# Coordinax Astro Specification

This document is the **normative** specification for the mathematical and software design of `coordinax.astro`. The goals are:

1. **Correctness-first foundation**: rigorous definitions of points, tangents, their transformations, etc.
2. **Ergonomic high-level API**: common tasks should not expose low-level details.
3. **Extensibility via multiple dispatch**: functional API for existing functions are added by registration, not by editing core logic.
4. **JAX compatibility**: dispatch resolves on static Python objects; numerical kernels are pure and traceable.

## Table of Contents

```{contents}
:depth: 2
```

---

# The Math

## Distance Moduli

The **distance modulus** $\mu$ is a logarithmic measure of distance used in astronomy. It relates a celestial object's apparent magnitude $m$ and absolute magnitude $M$:

$$
\mu \;=\; m - M.
$$

Given a physical distance $d$ (in parsecs) the distance modulus is

$$
\mu \;=\; 5\,\log_{10}\!\bigl(d/\text{pc}\bigr) - 5,
$$

or equivalently

$$
\mu \;=\; 5\,\log_{10}\!\bigl(d/10\,\text{pc}\bigr).
$$

Inverting the relation gives the distance in parsecs:

$$
d \;=\; 10^{\,1 + \mu/5}\;\text{pc}.
$$

$\mu$ is expressed in **magnitudes** (`mag`), a dimensionless logarithmic unit. All constructors and conversions in `coordinax.astro` enforce this unit constraint.

## Parallaxes

**Trigonometric parallax** $p$ is the apparent angular shift of a source caused by the observer's orbital motion. It provides a direct, geometric measurement of distance.

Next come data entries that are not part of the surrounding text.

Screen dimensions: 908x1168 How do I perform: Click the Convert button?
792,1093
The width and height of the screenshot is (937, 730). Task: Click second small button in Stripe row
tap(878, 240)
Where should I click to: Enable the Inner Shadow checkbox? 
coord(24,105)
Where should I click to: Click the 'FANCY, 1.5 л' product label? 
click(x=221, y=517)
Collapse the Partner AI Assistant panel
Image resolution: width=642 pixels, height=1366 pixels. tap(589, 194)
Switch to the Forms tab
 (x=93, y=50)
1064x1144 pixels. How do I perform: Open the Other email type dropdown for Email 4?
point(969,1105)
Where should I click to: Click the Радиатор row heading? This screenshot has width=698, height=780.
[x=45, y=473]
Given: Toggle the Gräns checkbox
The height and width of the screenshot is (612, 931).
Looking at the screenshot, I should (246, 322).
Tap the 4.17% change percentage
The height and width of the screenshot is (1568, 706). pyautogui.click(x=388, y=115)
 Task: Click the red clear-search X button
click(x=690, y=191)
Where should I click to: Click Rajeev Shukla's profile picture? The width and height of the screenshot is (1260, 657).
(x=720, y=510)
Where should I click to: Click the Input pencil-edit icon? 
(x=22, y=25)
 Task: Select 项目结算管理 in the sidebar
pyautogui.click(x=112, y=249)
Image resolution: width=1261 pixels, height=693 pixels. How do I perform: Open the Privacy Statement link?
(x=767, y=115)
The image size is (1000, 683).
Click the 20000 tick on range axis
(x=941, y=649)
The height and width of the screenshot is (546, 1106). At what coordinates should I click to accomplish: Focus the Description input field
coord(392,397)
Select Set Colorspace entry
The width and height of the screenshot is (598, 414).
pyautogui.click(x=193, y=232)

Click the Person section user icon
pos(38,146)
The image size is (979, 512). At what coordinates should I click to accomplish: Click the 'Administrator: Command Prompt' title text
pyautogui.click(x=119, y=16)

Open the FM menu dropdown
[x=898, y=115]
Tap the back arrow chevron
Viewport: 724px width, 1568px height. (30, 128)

Let $b$ denote the baseline length (conventionally $b = 1\,\text{AU}$, the Earth–Sun distance). For a source at distance $d$, the parallax angle $p$ is defined by

$$
\tan p \;=\; \frac{b}{d}.
$$

Because astronomical parallaxes are small ($p \ll 1$), the small-angle approximation $\tan p \approx p$ is often used, but `coordinax.astro` retains the exact $\tan$ form.

Inverting the definition:

$$
d \;=\; \frac{b}{\tan p} \;=\; \frac{1\,\text{AU}}{\tan p}.
$$

The result carries length units; the implementation preserves the natural unit of the quotient (AU) and lets the caller convert.

Given a distance $d$ in parsecs:

$$
p \;=\; \arctan\!\Bigl(\frac{1\,\text{AU}}{d}\Bigr).
$$

By definition of the parsec, a source at $d = 1\,\text{pc}$ has a parallax of $1''$ (one arcsecond).

Combining with the distance-modulus formula:

$$
\mu \;=\; 5\,\log_{10}\!\Bigl(\frac{1\,\text{AU}}{\tan(p)\;\text{pc}}\Bigr) - 5.
$$

- $p$ must have **angular** dimensions.
- $p$ must be **non-negative** (negative parallax is unphysical); this is checked at construction time by default.
- The baseline length $b = 1\,\text{AU}$ is a module-level constant (`parallax_base_length`).

---

# Packages

```{contents}
:local:
:depth: 1
```

## `coordinax.astro`

!!! info `DistanceModulus`

    Magnitude-space distance representation used in astronomical workflows and conversions.

!!! info `Parallax`

    Angular distance proxy represented in angular units and linked to distance conversion flows.

## `coordinax.hypothesis.astro`

!!! info `distance_moduli`

    `hypothesis` strategy for generating `coordinax.astro.DistanceModulus` instances.

!!! info `parallaxes`

    `hypothesis` strategy for generating `coordinax.astro.Parallax` instances.